Recorded information
════════════════

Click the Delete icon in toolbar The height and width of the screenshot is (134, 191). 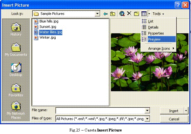click(x=129, y=14)
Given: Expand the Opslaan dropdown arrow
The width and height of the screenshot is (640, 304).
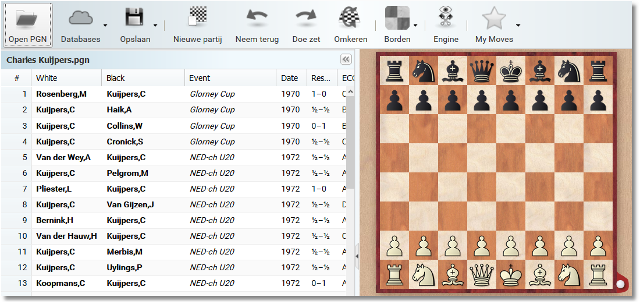Looking at the screenshot, I should 155,25.
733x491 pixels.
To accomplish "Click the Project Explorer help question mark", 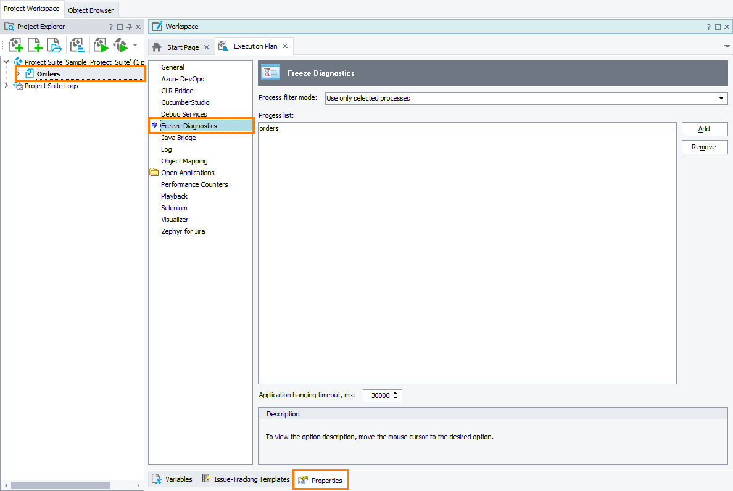I will point(111,27).
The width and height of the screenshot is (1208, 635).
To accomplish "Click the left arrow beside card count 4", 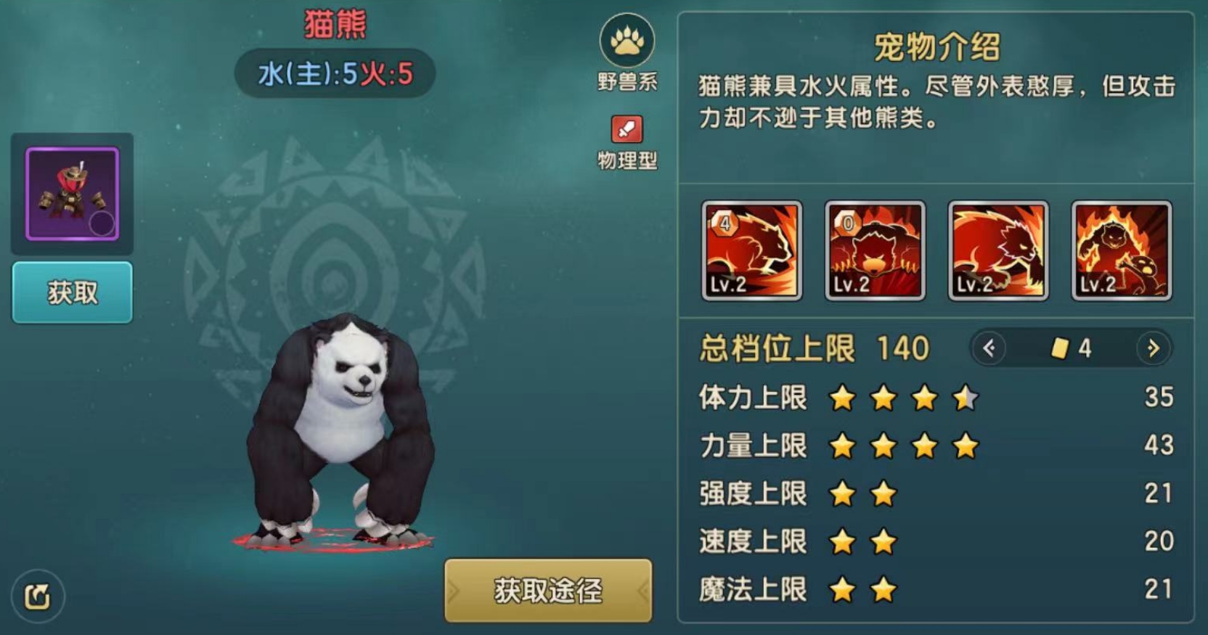I will tap(989, 348).
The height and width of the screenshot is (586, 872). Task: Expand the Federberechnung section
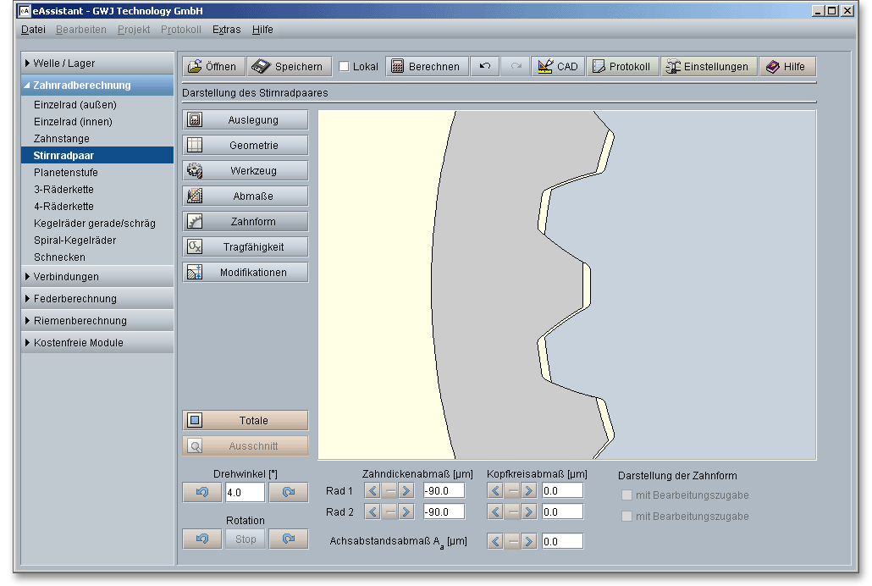tap(97, 299)
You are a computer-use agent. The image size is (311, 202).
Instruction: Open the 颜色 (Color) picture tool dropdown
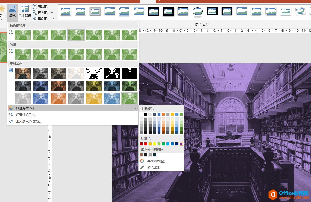[x=13, y=12]
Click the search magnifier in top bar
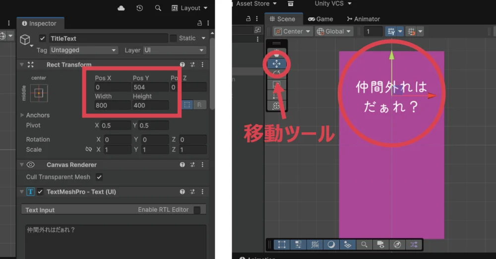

════════════════

What is required
Return exactly the lines from the one containing "The height and width of the screenshot is (586, 872)." through the end of the records, leaving out every picture.

Result of this task
The height and width of the screenshot is (586, 872). Task: Expand the Federberechnung section
tap(97, 299)
You are a computer-use agent. The image size is (311, 202).
Instruction: Open the 颜色 (Color) picture tool dropdown
[x=13, y=12]
Click the search magnifier in top bar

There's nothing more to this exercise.